Cher André,
Que la grâce et la paix, ainsi que la joie du Seigneur Jésus-Christ te soient données en abondance en ce jour de célébration de la fête du 30e anniversaire du Département Missionnaire !
Vos Eglises partenaires en général et l'Eglise de Jésus-Christ à Madagascar en particulier se joignent à nous pour cette occasion. En prenant part à ce culte de reconnaissance et de louange, ici au milieu de vous tous, je me vois représenter vos compagnons de route dans cette MISSION que le Seigneur nous a confiée - celle de témoigner par la Parole et les actes le grand secret de notre foi.
Chez nous, la fête n'est pas complète si tous les membres de la famille élargie ne sont pas présents pour partager la joie et le repas: pour se donner les nouvelles, bonnes ou mauvaises, face à face - et ainsi pouvoir "se réjouir ensemble et éventuellement pleurer ensemble" aussi. Mais puisque vos amis d'outre-mer n'ont pas pu venir aujourd'hui, ils se contentent, par ce message que j'apporte de leur part, de vous transmettre par lettre ce qu'ils auraient bien voulu dire et partager avec vous, en espérant que vous la lirez à tous les frères et sœurs cette lettre, vous qui aimez tant lire et écrire !

# # # # #

**ÉNONCÉ A**: Transformez en liste numérotée les lignes des enregistrements, en commençant à celle qui contient « This screenshot has width=797, height=676. » et en vous arrêtant après celle qui contient « Action: tap(458, 236) ». Omettez les lignes vides.
Le texte et les enregistrements ne proviennent pas de la même source.

# # # # #

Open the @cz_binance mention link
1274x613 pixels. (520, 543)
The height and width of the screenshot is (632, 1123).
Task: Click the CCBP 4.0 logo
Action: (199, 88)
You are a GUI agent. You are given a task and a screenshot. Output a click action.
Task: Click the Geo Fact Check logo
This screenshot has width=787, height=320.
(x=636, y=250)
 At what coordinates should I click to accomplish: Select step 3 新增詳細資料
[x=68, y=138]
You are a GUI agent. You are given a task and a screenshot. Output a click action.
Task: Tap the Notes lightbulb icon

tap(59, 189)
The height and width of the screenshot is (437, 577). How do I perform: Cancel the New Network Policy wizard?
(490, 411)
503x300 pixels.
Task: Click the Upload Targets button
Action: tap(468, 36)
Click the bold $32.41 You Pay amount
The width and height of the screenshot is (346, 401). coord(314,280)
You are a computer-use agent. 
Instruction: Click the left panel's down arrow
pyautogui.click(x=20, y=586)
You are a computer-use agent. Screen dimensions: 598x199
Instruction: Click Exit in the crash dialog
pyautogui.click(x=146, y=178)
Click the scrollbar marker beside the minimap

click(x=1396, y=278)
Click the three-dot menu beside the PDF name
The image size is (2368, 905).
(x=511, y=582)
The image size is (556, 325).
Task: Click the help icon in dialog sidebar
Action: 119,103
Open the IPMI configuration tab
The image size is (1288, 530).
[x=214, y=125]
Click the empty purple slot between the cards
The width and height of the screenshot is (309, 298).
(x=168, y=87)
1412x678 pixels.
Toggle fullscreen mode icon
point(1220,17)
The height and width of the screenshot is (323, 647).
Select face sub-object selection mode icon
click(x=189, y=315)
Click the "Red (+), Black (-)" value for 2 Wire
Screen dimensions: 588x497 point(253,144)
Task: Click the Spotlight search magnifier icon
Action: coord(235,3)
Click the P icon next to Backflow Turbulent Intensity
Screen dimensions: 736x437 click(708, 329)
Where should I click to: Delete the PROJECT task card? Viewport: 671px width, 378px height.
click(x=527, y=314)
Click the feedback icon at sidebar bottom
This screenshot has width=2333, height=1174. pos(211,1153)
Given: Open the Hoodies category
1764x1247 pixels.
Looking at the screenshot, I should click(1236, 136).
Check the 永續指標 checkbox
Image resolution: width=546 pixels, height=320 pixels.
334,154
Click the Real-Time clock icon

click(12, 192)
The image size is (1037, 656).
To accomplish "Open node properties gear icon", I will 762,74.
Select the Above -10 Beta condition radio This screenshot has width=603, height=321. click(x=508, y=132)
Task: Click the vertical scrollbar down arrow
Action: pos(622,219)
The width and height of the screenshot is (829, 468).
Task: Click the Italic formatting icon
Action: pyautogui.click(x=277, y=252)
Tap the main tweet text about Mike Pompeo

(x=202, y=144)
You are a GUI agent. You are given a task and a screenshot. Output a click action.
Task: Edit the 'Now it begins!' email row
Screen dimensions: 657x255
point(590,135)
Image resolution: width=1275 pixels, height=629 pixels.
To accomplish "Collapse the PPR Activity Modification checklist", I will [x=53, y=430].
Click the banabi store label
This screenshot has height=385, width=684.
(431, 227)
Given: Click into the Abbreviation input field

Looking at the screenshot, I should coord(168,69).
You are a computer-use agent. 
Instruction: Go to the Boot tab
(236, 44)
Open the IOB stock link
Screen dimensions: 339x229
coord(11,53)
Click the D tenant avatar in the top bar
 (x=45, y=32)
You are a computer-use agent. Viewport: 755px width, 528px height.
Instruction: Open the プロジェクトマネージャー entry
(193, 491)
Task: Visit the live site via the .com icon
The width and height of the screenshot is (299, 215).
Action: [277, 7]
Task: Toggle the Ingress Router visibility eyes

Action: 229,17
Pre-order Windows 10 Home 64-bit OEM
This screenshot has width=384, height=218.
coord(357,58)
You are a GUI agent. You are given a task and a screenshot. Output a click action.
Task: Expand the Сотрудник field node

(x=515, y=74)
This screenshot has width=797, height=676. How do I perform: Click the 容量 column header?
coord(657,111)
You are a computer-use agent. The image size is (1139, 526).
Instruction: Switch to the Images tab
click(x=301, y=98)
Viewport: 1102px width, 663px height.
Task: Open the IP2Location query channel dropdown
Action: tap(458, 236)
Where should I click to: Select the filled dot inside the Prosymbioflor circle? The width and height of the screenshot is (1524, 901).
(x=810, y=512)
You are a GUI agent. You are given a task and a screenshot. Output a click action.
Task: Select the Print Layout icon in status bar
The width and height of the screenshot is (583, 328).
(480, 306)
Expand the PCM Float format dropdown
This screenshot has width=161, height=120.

# # # # #

**ÉNONCÉ B**: Selon la lettre, quelle Église se joint en particulier aux Églises partenaires pour cette occasion ?

**RÉPONSE CORRECTE A**:
1. This screenshot has width=797, height=676. How do I perform: Click the 容量 column header?
2. coord(657,111)
3. You are a computer-use agent. The image size is (1139, 526).
4. Instruction: Switch to the Images tab
5. click(x=301, y=98)
6. Viewport: 1102px width, 663px height.
7. Task: Open the IP2Location query channel dropdown
8. Action: tap(458, 236)

**RÉPONSE CORRECTE B**: L'Église de Jésus-Christ à Madagascar.